Facevano parte della casa, pur senza risiedere in modo stabile,
Master Alington, marito di Alice Middleton, figliastra di More e il
suo dipendente Thomas Croxton, i Rastell: John (marito di
Elizabeth, sorella di Thomas More), suo figlio William e i due
fratelli maggiori di lui John e Joan; quest’ultima andò in sposa a
John Heywood, il più grande drammaturgo dell’epoca che fece della
casa di Thomas More un circolo di cultura e di arte teatrale.
Accanto a queste figure di primo piano vi erano poi gli uomini
della servitù, per nulla secondari nel cuore di Thomas More. Una
bella figura della casa, che non si vede nel ritratto, ma che
avrebbe certamente meritato uno spazio, era il suo domestico
personale John à Wood che aveva l’incarico di badare che i suoi
vestiti e tutto il resto fossero sempre in ordine. Uno dei biografi
di More riporta con molta simpatia il ricordo di quella volta che
il suo segretario John Harris lo rimproverò amichevolmente perchè
era uscito con le scarpe rotte. Moro gli rispose: «
Di al mio tutore che me ne comperi un altro paio»
[2]
, riferendosi al caro John à Wood che lo servirà anche durante
la prigionia, suscitando l’invidia della figlia Margaret che
desiderava trovarsi in carcere al posto del servo
[3]
. La moglie infatti, come sappiamo da una lettera di
perorazione inviata a Thomas Cromwell, pagava 15 scellini a
settimana per il mantenimento del marito e del servo
[4]
. Si tratta indubbiamente dell’uomo che più di tutti gli altri
ebbe modo di stare accanto a More quasi tutto il tempo della
prigionia, mise in salvo molti dei suoi scritti di quel periodo e
con molta verosimiglianza la cappa che More vestì il giorno del
martirio era sua
[5]
. Chissà quale e quanta ricchezza di impressioni e descrizioni
John ci avrebbe trasmesso se avesse avuto la possibilità di
raccontare la vita del suo padrone nei quindici mesi di detenzione
alla Torre di Londra.
Veniamo a conoscenza poi di figure della sua servitù
apparentemente più in ombra nell’universo moreano documentato dai
biografi e dallo stesso More, ma non per questo meno importanti nel
suo cuore. In due lettere di Erasmo, del 5 marzo e del 23 aprile
1518, si parla di un certo John, non più di un ragazzo, che
diventerà poi uno dei servitori di casa Moro.

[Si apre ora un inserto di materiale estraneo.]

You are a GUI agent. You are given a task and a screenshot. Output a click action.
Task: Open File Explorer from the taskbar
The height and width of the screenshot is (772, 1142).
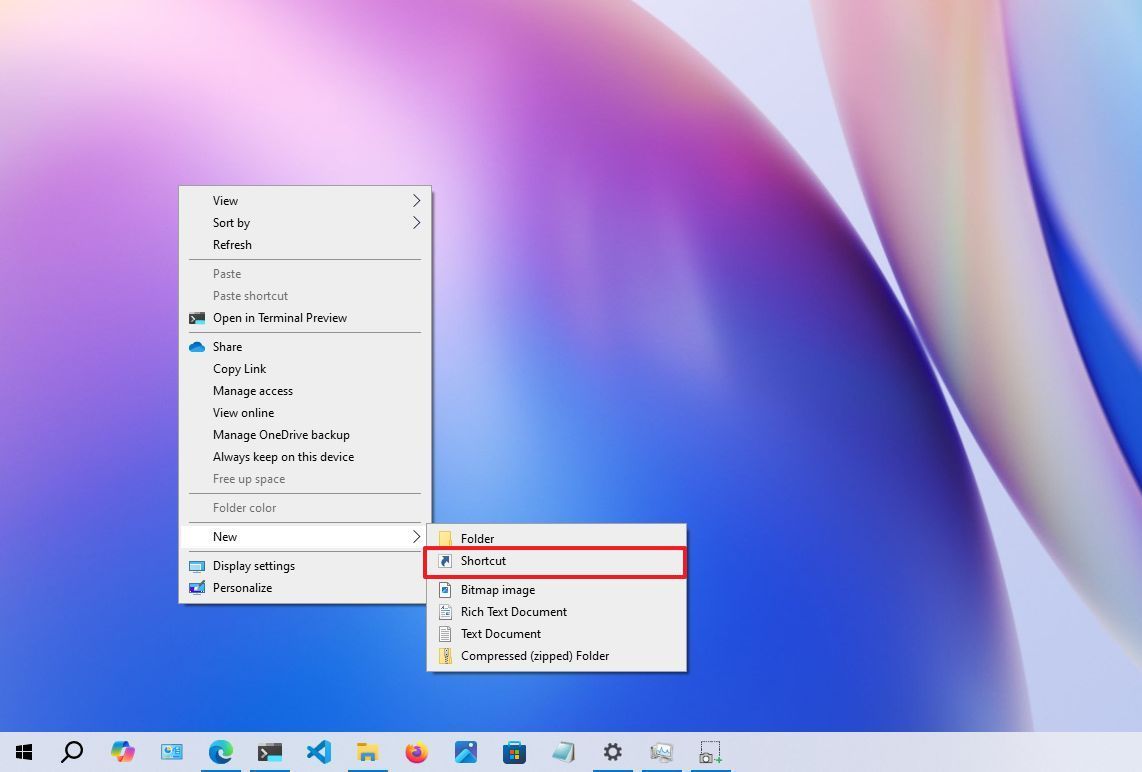[x=368, y=751]
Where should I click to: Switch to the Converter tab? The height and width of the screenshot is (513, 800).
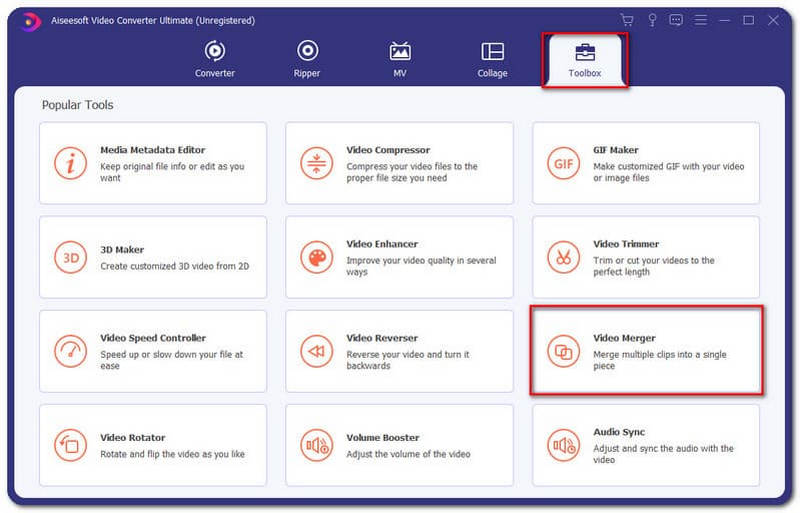click(x=214, y=58)
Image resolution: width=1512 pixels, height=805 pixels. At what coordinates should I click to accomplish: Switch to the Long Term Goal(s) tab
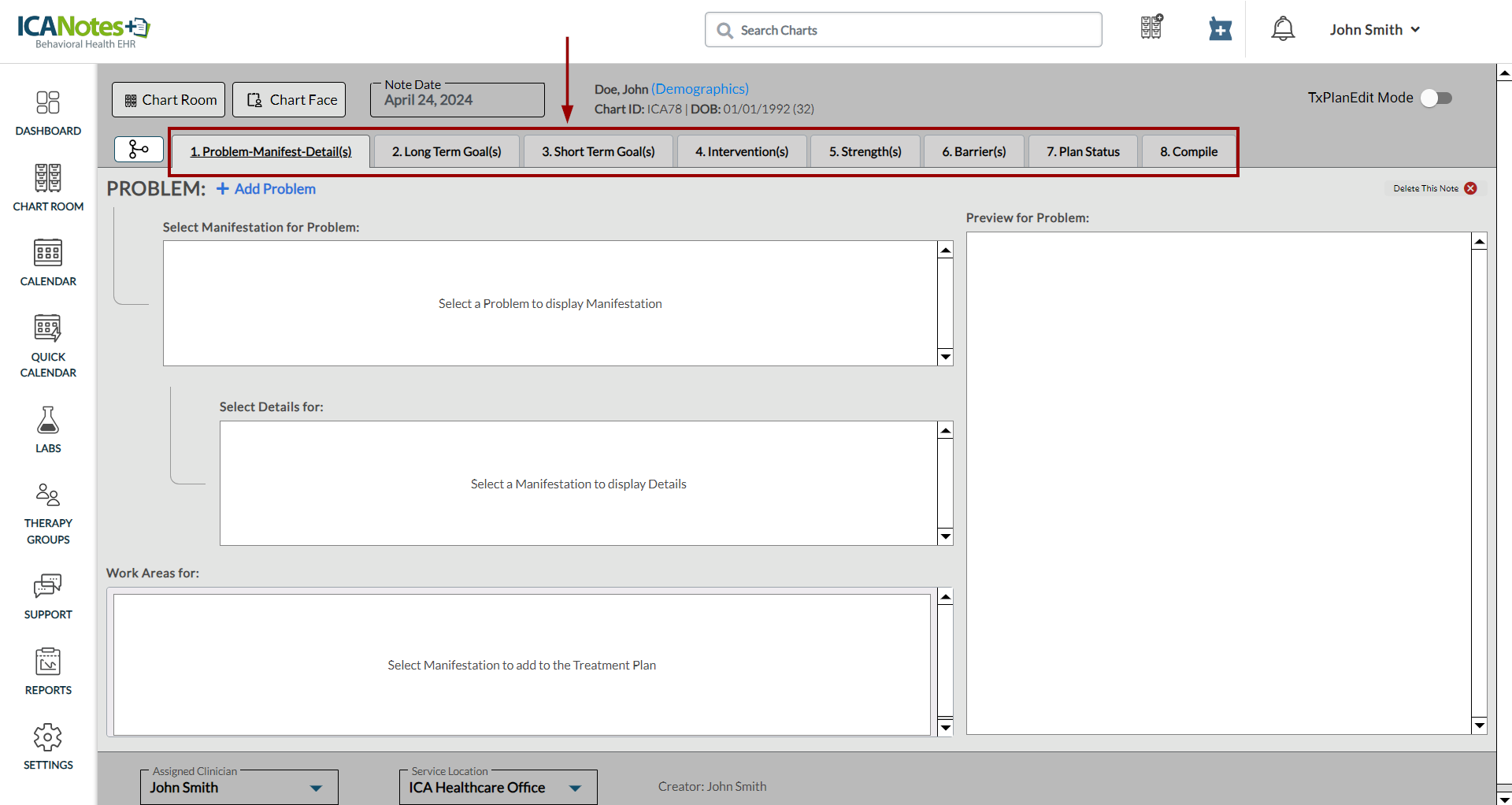click(447, 151)
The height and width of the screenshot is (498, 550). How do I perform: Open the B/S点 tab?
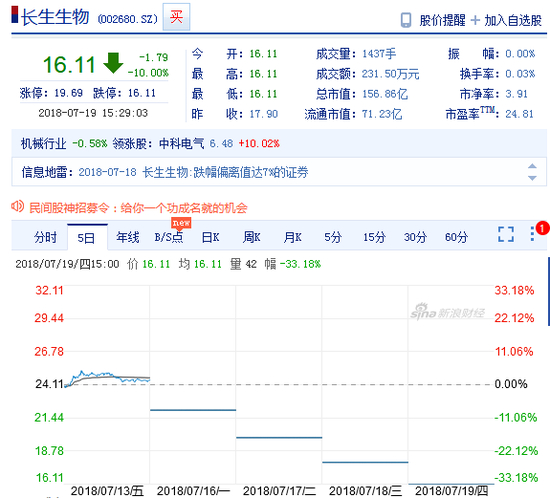pos(169,237)
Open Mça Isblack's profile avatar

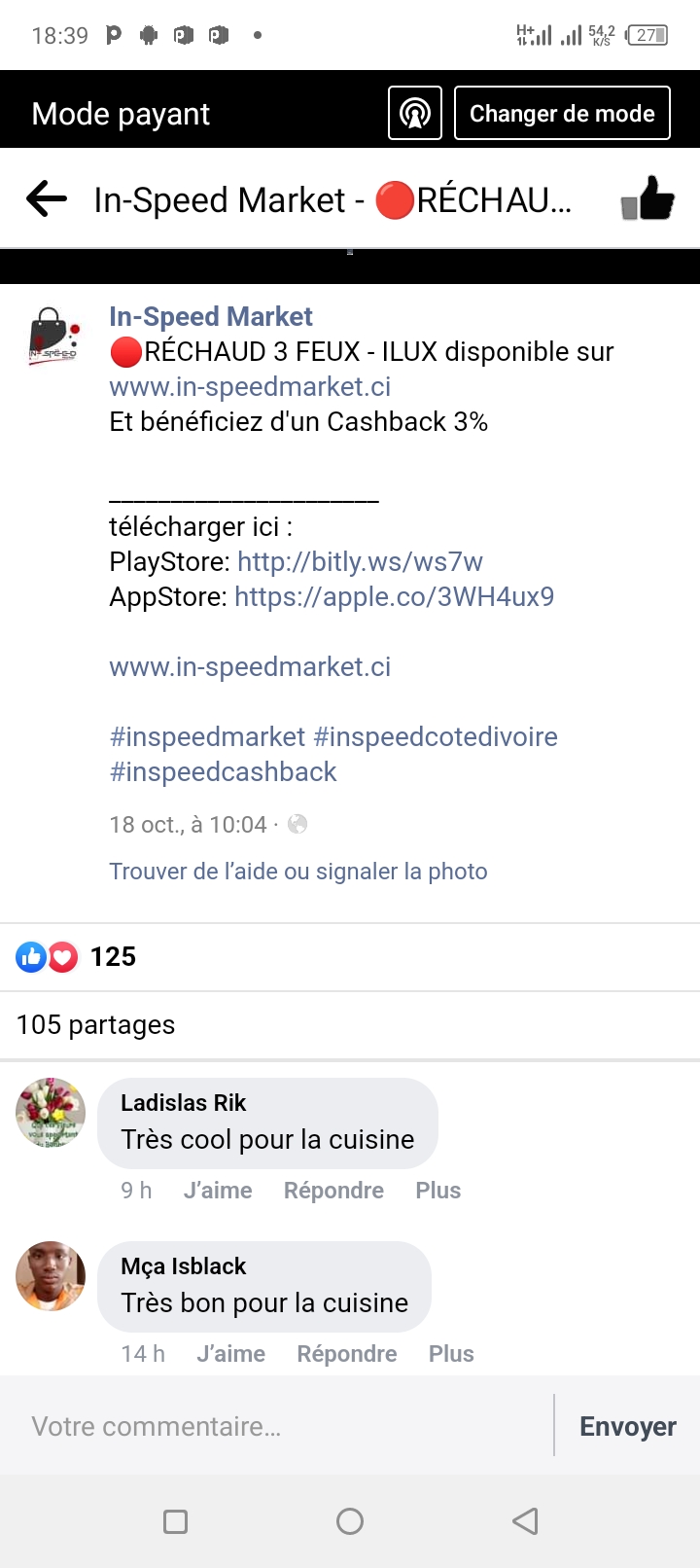point(51,1276)
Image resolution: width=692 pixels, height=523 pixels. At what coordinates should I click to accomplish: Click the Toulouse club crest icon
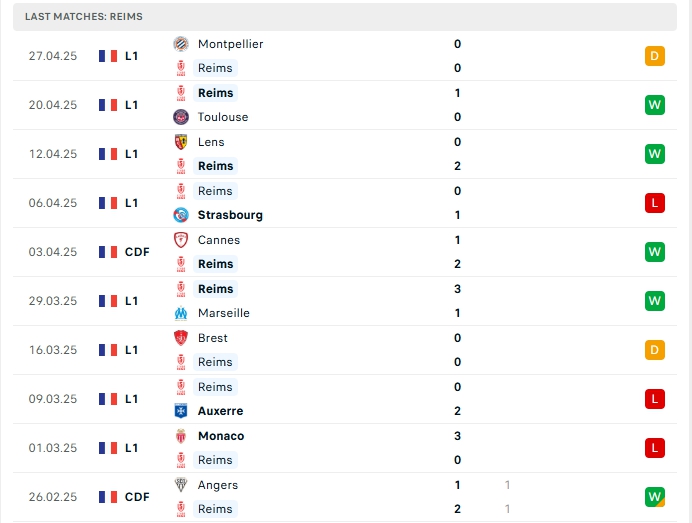[x=181, y=117]
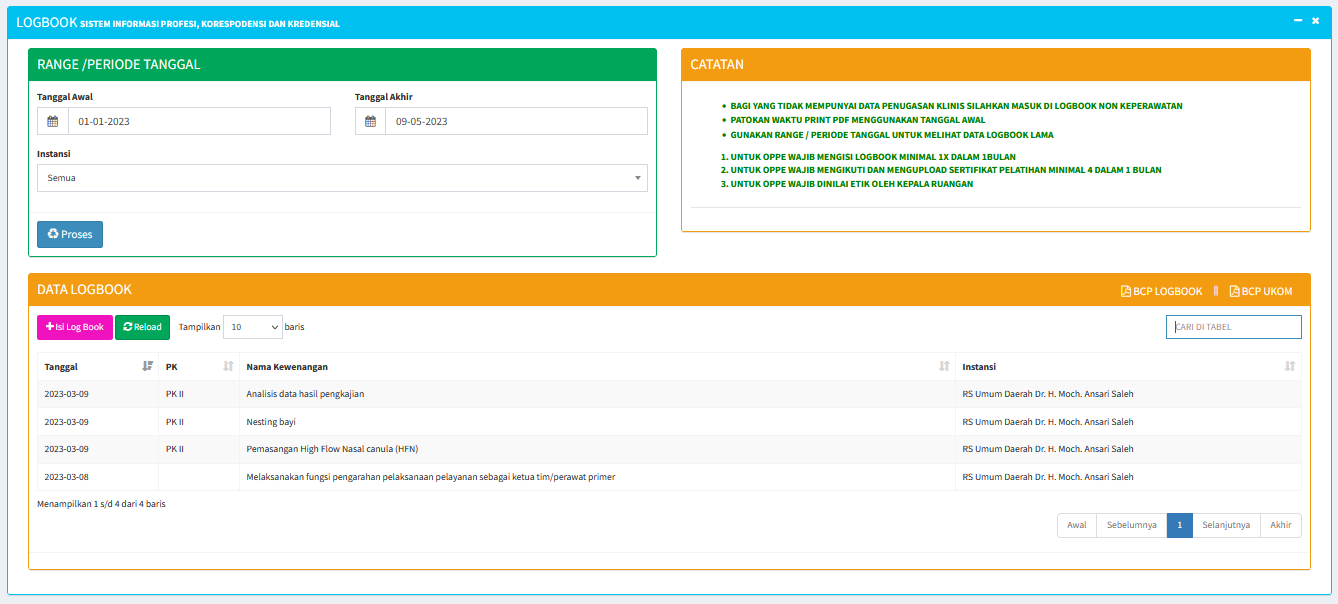Expand the Tampilkan rows-per-page dropdown

252,327
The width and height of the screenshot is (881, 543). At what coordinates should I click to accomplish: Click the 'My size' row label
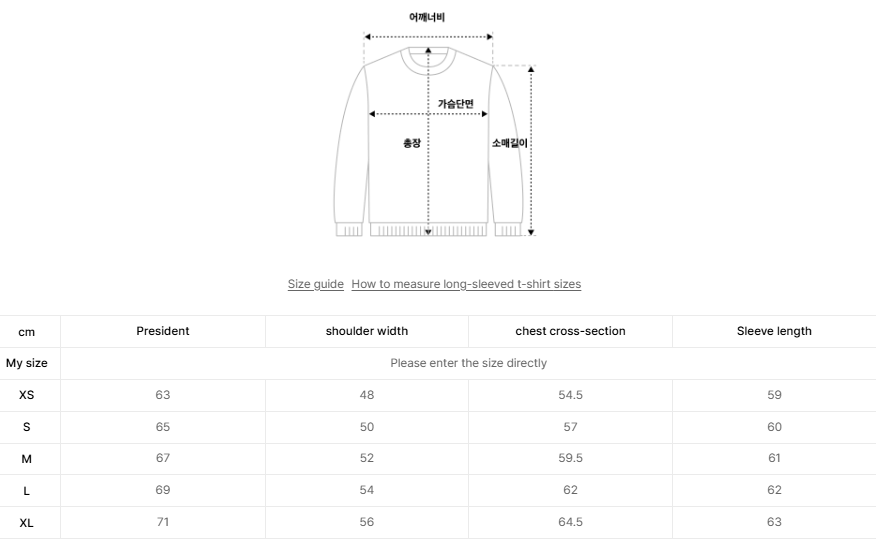(27, 363)
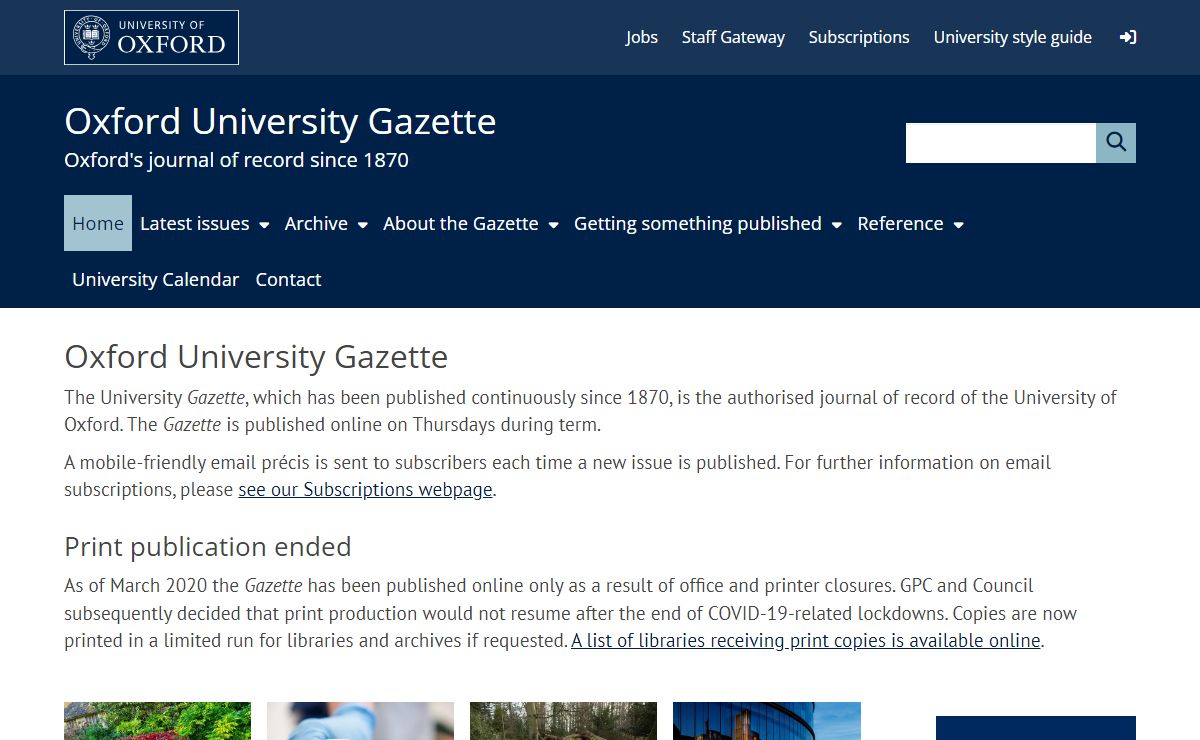Visit the Staff Gateway link
1200x740 pixels.
(733, 38)
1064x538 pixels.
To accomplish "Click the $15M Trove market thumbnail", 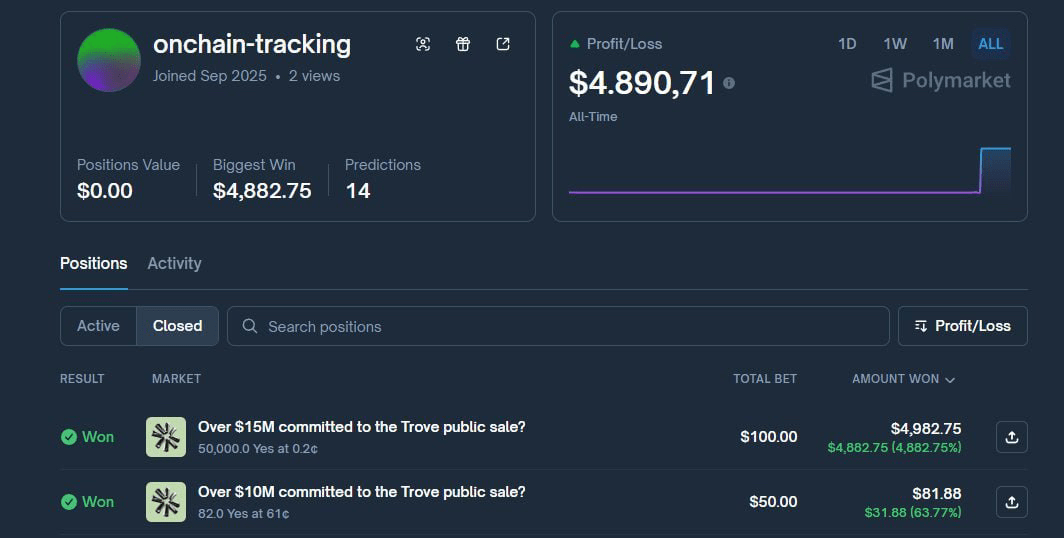I will (x=166, y=437).
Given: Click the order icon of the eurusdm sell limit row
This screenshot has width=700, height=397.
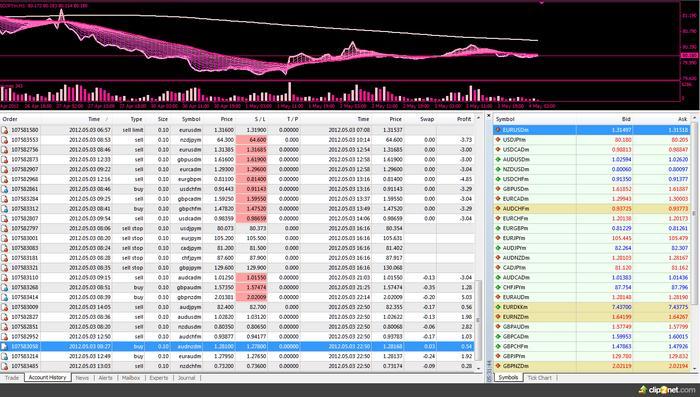Looking at the screenshot, I should pos(4,130).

Era stato inviato da Erasmo in Inghilterra per recuperare delle
lettere di una certa importanza che More custodiva, e anche un
cavallo che gli era stato promesso da Christopher Urswick, un
notabile del luogo, ma che da questi non avrà mai. Sarà Thomas a
fargli dono del cavallo e affidarlo al ragazzo che lo perderà
durante il tragitto. Evidentemente nei pochi giorni che fu ospite
di More il giovane era riuscito a far breccia nel cuore del padrone
di casa se Erasmo scriverà: “Il mio John mi ha raccontato che lo
hai accolto tra la tua servitù. Se è vero, me ne rallegro: la sua
mammina, infatti, non pensa che il figlio possa salvarsi lontano
dall’Inghilterra. È comunque progredito nelle lettere, sebbene non
vi sia nato, ma non c’è niente di più schietto, niente di più caro
della sua inclinazione. So che ti preoccuperai, per quanto dipende
da te, che stia lontano dalla frequentazione dei depravati, e non
ti rincrescere che una parte dei miei doveri verso di lui passino a
te”
[6]
.
Di un altro John suo servitore, anch’egli un ragazzo, veniamo a
conoscenza in occasione della difesa che More fece di se stesso, in
uno dei suoi ultimi scritti, contro le false accuse di persecuzione
degli eretici mosse dai suoi nemici.
More racconta di un giovane che suo padre aveva allevato
nell’eresia prima che andasse da lui, e l’aveva messo a servizio di
George Jay o Gee, chiamato anche Clerk, un prete che aveva
abbandonato il suo ministero. «Questo George Jay insegnò al
ragazzo la sua empia eresia contro il SS. Sacramento dell’altare,
ed il ragazzo, venuto al mio servizio, incominciò ad insegnarla ad
un altro giovane, in casa mia, che lo disse. Per cui io ordinai ad
un mio servitore di batterlo come si conveniva ad un ragazzo, per
punizione e per esempio, davanti a tutti i miei famigliari»
[7]
.
Troviamo ancora tra i suoi servitori figure di grande simpatia
come quella di Davy l’olandese che sarà protagonista e fonte di non
pochi problemi per il suo padrone. Walter Smith, un discreto
letterato che divenne poi – presentato da More stesso –
sword-bearer del Lord Mayor di Londra, e appena accennata da uno
dei più importanti biografi, una povera vedova, di nome Paola, che
aveva speso tutto quanto possedeva in un processo e che More si
portò in famiglia, impiegandola come era normale che fosse, tra i
membri della sua servitù.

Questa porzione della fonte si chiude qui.